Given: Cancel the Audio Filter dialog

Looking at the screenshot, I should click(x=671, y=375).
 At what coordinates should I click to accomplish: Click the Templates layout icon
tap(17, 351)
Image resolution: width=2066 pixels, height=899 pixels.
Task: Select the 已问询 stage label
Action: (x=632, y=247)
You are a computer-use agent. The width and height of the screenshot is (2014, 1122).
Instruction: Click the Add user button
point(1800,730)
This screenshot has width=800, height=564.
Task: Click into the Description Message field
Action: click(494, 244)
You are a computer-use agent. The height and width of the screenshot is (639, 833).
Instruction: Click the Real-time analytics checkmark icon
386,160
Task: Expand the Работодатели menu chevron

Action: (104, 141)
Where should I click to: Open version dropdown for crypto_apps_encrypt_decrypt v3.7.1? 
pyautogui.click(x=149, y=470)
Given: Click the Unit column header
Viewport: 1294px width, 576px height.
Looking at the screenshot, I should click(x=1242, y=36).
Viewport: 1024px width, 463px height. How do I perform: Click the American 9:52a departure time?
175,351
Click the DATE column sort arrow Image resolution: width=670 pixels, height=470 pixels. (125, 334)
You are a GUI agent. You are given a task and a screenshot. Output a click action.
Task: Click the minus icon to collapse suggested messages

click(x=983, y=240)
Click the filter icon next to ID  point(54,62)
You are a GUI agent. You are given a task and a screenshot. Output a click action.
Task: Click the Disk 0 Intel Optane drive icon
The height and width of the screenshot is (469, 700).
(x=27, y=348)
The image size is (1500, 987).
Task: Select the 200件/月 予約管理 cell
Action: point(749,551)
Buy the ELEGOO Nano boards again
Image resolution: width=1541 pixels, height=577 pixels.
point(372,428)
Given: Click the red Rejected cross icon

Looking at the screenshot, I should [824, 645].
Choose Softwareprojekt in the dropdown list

» **Problem**: Copy the data above word for word, from its first line through the line containing "point(372,428)", including both of those lines.

» **Written response**:
Given: Cancel the Audio Filter dialog

Looking at the screenshot, I should click(x=671, y=375).
 At what coordinates should I click to accomplish: Click the Templates layout icon
tap(17, 351)
Image resolution: width=2066 pixels, height=899 pixels.
Task: Select the 已问询 stage label
Action: (x=632, y=247)
You are a computer-use agent. The width and height of the screenshot is (2014, 1122).
Instruction: Click the Add user button
point(1800,730)
This screenshot has width=800, height=564.
Task: Click into the Description Message field
Action: click(494, 244)
You are a computer-use agent. The height and width of the screenshot is (639, 833).
Instruction: Click the Real-time analytics checkmark icon
386,160
Task: Expand the Работодатели menu chevron

Action: (104, 141)
Where should I click to: Open version dropdown for crypto_apps_encrypt_decrypt v3.7.1? 
pyautogui.click(x=149, y=470)
Given: Click the Unit column header
Viewport: 1294px width, 576px height.
Looking at the screenshot, I should click(x=1242, y=36).
Viewport: 1024px width, 463px height. How do I perform: Click the American 9:52a departure time?
175,351
Click the DATE column sort arrow Image resolution: width=670 pixels, height=470 pixels. (125, 334)
You are a GUI agent. You are given a task and a screenshot. Output a click action.
Task: Click the minus icon to collapse suggested messages

click(x=983, y=240)
Click the filter icon next to ID  point(54,62)
You are a GUI agent. You are given a task and a screenshot. Output a click action.
Task: Click the Disk 0 Intel Optane drive icon
The height and width of the screenshot is (469, 700).
(x=27, y=348)
The image size is (1500, 987).
Task: Select the 200件/月 予約管理 cell
Action: point(749,551)
Buy the ELEGOO Nano boards again
Image resolution: width=1541 pixels, height=577 pixels.
point(372,428)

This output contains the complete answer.